WHAT IS NEEDED » Every entry must be duplicated precisely as written.

──────── MATERIAL TO PROCESS ────────

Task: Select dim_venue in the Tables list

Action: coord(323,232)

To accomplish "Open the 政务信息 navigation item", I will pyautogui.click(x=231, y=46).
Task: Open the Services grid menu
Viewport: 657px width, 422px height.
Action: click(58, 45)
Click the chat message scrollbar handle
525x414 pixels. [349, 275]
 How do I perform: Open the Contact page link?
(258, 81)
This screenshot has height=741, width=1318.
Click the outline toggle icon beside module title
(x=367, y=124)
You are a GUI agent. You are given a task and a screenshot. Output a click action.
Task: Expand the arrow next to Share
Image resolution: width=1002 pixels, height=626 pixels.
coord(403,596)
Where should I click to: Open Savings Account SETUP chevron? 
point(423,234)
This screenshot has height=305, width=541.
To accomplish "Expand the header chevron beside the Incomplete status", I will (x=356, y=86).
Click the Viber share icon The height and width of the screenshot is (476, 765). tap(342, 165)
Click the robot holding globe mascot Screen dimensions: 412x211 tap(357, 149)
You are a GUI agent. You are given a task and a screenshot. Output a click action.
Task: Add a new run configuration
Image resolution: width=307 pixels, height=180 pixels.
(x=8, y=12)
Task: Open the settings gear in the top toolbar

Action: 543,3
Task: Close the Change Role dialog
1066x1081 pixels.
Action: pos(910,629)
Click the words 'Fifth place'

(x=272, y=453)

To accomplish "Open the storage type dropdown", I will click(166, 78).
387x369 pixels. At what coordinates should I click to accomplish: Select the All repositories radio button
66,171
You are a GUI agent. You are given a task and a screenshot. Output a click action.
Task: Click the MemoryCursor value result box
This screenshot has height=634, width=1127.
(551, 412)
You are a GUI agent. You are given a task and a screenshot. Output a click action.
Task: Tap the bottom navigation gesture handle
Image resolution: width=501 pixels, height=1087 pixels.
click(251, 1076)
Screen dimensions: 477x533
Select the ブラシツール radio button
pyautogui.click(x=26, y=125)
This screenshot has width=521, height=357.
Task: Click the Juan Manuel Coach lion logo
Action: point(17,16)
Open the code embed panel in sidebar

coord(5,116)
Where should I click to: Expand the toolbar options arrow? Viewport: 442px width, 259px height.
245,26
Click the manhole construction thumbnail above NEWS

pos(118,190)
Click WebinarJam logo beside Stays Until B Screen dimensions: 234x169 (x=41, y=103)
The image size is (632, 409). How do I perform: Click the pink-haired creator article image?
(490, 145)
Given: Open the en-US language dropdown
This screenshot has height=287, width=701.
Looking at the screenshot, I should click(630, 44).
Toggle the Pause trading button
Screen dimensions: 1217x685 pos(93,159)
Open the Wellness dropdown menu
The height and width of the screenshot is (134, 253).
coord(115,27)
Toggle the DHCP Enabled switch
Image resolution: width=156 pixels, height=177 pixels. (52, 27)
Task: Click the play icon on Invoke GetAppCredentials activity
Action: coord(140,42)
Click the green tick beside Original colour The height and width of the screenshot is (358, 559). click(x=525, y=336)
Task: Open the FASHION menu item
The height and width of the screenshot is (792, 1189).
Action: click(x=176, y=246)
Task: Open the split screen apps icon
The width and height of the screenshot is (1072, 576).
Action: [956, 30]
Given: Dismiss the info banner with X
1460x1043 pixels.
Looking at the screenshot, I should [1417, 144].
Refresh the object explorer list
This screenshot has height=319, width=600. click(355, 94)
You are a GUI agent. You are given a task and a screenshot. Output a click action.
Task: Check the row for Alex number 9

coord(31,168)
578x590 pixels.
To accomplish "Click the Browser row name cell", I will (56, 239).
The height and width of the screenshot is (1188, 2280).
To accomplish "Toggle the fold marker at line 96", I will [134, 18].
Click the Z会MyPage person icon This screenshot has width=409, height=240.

────────

EXERCISE RESPONSE »
Task: Select dim_venue in the Tables list

Action: coord(323,232)

To accomplish "Open the 政务信息 navigation item", I will pyautogui.click(x=231, y=46).
Task: Open the Services grid menu
Viewport: 657px width, 422px height.
Action: click(58, 45)
Click the chat message scrollbar handle
525x414 pixels. [349, 275]
 How do I perform: Open the Contact page link?
(258, 81)
This screenshot has height=741, width=1318.
Click the outline toggle icon beside module title
(x=367, y=124)
You are a GUI agent. You are given a task and a screenshot. Output a click action.
Task: Expand the arrow next to Share
Image resolution: width=1002 pixels, height=626 pixels.
coord(403,596)
Where should I click to: Open Savings Account SETUP chevron? 
point(423,234)
This screenshot has height=305, width=541.
To accomplish "Expand the header chevron beside the Incomplete status", I will (x=356, y=86).
Click the Viber share icon The height and width of the screenshot is (476, 765). tap(342, 165)
Click the robot holding globe mascot Screen dimensions: 412x211 tap(357, 149)
You are a GUI agent. You are given a task and a screenshot. Output a click action.
Task: Add a new run configuration
Image resolution: width=307 pixels, height=180 pixels.
(x=8, y=12)
Task: Open the settings gear in the top toolbar

Action: 543,3
Task: Close the Change Role dialog
1066x1081 pixels.
Action: pos(910,629)
Click the words 'Fifth place'

(x=272, y=453)

To accomplish "Open the storage type dropdown", I will click(166, 78).
387x369 pixels. At what coordinates should I click to accomplish: Select the All repositories radio button
66,171
You are a GUI agent. You are given a task and a screenshot. Output a click action.
Task: Click the MemoryCursor value result box
This screenshot has height=634, width=1127.
(551, 412)
You are a GUI agent. You are given a task and a screenshot. Output a click action.
Task: Tap the bottom navigation gesture handle
Image resolution: width=501 pixels, height=1087 pixels.
click(251, 1076)
Screen dimensions: 477x533
Select the ブラシツール radio button
pyautogui.click(x=26, y=125)
This screenshot has width=521, height=357.
Task: Click the Juan Manuel Coach lion logo
Action: point(17,16)
Open the code embed panel in sidebar

coord(5,116)
Where should I click to: Expand the toolbar options arrow? Viewport: 442px width, 259px height.
245,26
Click the manhole construction thumbnail above NEWS

pos(118,190)
Click WebinarJam logo beside Stays Until B Screen dimensions: 234x169 (x=41, y=103)
The image size is (632, 409). How do I perform: Click the pink-haired creator article image?
(490, 145)
Given: Open the en-US language dropdown
This screenshot has height=287, width=701.
Looking at the screenshot, I should click(630, 44).
Toggle the Pause trading button
Screen dimensions: 1217x685 pos(93,159)
Open the Wellness dropdown menu
The height and width of the screenshot is (134, 253).
coord(115,27)
Toggle the DHCP Enabled switch
Image resolution: width=156 pixels, height=177 pixels. (52, 27)
Task: Click the play icon on Invoke GetAppCredentials activity
Action: coord(140,42)
Click the green tick beside Original colour The height and width of the screenshot is (358, 559). click(x=525, y=336)
Task: Open the FASHION menu item
The height and width of the screenshot is (792, 1189).
Action: click(x=176, y=246)
Task: Open the split screen apps icon
The width and height of the screenshot is (1072, 576).
Action: [956, 30]
Given: Dismiss the info banner with X
1460x1043 pixels.
Looking at the screenshot, I should [1417, 144].
Refresh the object explorer list
This screenshot has height=319, width=600. click(355, 94)
You are a GUI agent. You are given a task and a screenshot. Output a click action.
Task: Check the row for Alex number 9

coord(31,168)
578x590 pixels.
To accomplish "Click the Browser row name cell", I will (56, 239).
The height and width of the screenshot is (1188, 2280).
To accomplish "Toggle the fold marker at line 96", I will [134, 18].
Click the Z会MyPage person icon This screenshot has width=409, height=240.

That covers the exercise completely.